- Stored records:
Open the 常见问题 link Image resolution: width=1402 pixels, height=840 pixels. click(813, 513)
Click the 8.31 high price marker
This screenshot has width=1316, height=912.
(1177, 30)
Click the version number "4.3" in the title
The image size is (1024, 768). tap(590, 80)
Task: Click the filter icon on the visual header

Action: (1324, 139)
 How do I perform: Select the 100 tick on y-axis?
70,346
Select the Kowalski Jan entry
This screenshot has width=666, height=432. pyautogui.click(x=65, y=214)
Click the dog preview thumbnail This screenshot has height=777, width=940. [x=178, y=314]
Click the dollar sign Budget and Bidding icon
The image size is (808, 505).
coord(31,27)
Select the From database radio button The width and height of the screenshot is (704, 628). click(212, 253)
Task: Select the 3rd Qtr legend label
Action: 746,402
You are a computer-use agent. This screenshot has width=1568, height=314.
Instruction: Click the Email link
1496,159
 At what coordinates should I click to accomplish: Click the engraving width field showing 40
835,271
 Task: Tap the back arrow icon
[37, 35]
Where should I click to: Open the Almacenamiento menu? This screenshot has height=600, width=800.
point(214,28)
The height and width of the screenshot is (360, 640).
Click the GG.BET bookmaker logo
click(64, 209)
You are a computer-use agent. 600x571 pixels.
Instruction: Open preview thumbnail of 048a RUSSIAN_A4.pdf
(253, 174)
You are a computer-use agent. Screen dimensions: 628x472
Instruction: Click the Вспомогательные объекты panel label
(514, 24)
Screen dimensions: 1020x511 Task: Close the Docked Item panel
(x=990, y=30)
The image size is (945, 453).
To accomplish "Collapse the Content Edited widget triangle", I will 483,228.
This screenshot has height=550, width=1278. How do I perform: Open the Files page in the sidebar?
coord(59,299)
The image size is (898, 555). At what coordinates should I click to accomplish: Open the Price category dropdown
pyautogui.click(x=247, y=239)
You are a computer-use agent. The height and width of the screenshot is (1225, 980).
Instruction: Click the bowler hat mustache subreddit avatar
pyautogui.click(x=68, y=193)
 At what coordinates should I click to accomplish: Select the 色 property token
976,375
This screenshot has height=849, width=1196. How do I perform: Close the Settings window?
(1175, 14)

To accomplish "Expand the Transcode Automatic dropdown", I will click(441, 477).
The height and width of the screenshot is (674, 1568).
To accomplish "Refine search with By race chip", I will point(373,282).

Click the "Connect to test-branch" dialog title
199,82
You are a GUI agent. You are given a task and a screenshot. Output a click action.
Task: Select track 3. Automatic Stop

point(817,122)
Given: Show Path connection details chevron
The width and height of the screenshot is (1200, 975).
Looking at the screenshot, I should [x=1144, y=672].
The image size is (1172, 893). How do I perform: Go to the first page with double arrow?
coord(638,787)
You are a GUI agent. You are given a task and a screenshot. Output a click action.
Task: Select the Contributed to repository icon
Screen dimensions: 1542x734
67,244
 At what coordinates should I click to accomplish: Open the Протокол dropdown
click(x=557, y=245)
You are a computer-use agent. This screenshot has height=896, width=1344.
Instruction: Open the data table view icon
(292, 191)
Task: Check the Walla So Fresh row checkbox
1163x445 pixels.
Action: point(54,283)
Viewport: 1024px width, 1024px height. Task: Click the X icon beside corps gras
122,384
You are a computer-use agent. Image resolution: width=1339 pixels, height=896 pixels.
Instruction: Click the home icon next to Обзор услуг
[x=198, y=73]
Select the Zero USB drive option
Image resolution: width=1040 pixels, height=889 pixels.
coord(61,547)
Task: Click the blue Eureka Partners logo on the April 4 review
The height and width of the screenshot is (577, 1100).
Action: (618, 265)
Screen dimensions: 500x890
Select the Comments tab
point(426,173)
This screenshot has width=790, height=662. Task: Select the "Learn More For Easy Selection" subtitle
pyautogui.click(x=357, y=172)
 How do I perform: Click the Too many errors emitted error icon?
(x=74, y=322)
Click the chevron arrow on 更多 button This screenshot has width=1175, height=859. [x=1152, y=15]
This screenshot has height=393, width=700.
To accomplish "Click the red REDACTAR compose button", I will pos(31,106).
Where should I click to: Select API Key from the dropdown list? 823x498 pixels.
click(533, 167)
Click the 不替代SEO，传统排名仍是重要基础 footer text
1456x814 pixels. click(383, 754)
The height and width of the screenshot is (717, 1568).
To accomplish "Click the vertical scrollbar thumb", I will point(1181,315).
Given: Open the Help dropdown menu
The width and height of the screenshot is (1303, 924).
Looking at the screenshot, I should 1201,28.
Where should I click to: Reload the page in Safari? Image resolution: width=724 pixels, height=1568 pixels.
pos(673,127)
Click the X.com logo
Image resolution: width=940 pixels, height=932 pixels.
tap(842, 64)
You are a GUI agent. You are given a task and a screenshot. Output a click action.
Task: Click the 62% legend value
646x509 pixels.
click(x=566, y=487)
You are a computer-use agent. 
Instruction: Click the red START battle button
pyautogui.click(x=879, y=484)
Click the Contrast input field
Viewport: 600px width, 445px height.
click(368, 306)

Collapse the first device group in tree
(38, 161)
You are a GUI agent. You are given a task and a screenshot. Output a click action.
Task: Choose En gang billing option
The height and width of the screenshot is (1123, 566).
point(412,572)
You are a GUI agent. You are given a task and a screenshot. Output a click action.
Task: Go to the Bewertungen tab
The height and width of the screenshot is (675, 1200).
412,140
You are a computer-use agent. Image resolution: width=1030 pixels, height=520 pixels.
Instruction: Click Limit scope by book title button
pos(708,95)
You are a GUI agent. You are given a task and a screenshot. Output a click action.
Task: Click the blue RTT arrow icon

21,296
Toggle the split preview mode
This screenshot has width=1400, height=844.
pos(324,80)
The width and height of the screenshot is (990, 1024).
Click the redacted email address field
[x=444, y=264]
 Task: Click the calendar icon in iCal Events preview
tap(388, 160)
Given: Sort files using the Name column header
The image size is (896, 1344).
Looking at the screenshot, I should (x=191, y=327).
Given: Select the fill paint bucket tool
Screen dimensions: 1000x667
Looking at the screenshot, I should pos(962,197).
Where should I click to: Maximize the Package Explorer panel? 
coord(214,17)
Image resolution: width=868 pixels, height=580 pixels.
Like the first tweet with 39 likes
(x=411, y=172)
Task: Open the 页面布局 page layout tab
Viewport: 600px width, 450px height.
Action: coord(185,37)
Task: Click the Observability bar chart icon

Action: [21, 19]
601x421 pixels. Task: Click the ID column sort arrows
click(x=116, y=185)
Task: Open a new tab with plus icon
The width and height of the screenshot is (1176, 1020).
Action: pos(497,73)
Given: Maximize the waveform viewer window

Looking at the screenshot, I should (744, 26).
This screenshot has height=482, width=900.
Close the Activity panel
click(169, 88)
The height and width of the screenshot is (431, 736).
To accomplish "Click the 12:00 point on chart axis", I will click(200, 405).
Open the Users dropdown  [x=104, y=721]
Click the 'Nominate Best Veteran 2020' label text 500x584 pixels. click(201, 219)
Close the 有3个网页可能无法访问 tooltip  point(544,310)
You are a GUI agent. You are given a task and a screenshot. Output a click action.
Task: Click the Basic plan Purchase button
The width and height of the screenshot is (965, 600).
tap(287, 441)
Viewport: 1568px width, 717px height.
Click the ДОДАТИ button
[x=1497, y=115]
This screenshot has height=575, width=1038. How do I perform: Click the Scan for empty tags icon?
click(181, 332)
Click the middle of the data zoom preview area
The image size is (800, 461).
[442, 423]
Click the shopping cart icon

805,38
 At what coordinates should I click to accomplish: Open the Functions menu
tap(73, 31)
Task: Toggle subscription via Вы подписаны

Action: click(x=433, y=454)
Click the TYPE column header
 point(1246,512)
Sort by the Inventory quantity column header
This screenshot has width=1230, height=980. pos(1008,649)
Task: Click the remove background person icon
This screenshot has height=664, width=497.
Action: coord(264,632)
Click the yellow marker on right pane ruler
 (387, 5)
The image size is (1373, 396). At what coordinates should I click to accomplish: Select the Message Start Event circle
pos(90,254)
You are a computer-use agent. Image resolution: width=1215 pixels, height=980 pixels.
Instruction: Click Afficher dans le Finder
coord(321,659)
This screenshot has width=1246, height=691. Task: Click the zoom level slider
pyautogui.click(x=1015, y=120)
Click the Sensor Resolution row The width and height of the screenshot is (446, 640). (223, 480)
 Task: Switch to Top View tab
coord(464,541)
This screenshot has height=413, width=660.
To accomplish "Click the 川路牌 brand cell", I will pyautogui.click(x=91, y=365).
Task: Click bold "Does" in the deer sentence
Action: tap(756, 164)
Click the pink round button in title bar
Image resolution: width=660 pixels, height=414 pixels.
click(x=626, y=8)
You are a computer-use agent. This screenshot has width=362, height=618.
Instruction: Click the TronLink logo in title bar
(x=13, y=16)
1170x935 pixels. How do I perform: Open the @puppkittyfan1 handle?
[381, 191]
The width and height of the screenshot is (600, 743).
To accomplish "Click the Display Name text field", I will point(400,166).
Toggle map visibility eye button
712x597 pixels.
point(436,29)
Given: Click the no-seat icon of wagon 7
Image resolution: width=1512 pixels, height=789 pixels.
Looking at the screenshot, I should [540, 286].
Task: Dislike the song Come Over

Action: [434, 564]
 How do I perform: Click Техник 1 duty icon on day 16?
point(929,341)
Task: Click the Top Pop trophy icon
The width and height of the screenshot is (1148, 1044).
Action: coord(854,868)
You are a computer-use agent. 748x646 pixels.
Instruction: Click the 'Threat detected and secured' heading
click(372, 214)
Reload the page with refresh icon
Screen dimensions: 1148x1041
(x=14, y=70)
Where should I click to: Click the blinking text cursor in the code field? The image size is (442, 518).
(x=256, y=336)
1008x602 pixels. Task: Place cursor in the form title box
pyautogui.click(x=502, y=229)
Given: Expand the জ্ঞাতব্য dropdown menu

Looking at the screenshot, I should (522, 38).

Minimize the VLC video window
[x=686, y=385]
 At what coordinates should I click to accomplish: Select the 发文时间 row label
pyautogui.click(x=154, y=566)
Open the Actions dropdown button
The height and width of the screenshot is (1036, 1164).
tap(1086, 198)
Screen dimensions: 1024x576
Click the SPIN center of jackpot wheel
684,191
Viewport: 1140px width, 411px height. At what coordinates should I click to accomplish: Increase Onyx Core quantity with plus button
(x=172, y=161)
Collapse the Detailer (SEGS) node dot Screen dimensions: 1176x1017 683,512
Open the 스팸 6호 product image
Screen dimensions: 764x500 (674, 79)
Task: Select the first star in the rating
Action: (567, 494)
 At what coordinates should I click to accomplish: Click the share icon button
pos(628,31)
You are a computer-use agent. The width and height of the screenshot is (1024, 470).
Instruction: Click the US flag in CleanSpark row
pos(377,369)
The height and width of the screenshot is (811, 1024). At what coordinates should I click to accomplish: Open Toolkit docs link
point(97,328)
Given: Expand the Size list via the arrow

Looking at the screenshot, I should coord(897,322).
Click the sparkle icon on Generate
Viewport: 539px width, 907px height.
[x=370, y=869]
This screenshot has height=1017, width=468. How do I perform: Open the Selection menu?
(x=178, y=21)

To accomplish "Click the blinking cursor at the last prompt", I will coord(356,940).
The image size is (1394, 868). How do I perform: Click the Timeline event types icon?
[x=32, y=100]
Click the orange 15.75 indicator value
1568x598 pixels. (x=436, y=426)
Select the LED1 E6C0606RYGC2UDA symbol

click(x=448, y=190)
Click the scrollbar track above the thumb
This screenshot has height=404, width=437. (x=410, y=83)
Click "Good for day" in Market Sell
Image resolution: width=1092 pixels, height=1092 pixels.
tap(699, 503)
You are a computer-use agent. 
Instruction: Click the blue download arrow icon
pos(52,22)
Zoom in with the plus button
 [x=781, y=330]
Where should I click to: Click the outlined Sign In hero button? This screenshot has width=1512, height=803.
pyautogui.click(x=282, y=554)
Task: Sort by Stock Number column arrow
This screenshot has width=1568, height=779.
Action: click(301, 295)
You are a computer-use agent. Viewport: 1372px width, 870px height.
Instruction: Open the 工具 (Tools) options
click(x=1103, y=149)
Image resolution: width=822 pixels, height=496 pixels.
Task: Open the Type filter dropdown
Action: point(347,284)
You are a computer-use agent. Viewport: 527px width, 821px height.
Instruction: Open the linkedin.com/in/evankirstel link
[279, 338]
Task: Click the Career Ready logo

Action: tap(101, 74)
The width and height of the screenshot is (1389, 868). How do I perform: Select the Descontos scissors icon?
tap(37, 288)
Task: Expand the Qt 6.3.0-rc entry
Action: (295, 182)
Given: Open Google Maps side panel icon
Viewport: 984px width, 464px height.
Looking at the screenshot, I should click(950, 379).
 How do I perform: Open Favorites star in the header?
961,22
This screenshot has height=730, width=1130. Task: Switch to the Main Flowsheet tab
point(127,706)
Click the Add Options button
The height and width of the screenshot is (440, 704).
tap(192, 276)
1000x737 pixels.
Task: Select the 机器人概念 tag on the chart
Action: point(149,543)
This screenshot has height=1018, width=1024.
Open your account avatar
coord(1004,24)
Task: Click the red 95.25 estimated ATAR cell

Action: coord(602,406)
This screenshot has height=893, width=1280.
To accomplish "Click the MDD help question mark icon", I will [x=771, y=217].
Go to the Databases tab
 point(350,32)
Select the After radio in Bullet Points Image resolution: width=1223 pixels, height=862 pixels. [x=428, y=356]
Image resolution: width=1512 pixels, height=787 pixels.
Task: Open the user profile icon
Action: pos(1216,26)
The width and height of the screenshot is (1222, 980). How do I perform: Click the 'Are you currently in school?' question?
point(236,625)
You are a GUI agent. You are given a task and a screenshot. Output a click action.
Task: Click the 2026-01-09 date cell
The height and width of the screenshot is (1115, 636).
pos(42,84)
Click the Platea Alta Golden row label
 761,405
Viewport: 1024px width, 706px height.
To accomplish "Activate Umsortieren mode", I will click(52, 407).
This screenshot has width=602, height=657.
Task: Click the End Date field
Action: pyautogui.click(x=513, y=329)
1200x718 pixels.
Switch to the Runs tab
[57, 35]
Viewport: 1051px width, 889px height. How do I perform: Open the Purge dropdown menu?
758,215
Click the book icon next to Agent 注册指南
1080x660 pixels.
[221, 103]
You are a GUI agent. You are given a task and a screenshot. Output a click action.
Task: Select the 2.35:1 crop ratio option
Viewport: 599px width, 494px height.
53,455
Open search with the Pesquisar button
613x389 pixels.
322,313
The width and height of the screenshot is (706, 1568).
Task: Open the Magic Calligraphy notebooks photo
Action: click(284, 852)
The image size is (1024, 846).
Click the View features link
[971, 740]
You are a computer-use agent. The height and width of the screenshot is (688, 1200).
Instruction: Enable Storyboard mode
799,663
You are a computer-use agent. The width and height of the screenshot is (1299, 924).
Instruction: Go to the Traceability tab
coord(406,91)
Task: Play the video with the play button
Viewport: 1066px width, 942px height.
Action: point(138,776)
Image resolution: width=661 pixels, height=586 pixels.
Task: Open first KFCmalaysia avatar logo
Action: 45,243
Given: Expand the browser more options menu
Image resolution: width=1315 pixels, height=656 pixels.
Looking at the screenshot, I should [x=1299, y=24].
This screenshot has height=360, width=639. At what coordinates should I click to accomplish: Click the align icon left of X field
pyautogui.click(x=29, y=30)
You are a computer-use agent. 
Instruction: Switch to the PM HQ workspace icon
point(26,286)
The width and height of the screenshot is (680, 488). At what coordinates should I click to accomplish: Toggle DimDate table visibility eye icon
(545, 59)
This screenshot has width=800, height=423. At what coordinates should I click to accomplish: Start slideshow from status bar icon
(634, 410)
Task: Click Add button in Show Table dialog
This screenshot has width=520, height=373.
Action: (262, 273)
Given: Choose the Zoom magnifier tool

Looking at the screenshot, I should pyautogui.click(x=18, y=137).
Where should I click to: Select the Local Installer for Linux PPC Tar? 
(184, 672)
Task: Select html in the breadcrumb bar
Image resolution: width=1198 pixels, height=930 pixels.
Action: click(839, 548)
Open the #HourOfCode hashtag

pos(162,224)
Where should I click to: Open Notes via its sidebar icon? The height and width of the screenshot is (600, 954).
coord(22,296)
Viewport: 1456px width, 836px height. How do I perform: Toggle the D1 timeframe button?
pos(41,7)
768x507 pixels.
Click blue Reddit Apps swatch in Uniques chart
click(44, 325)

- What you should do: The string "Name" may appear in lines of the entries above. Say how many such lines there are, as a number only.

- Your response: 2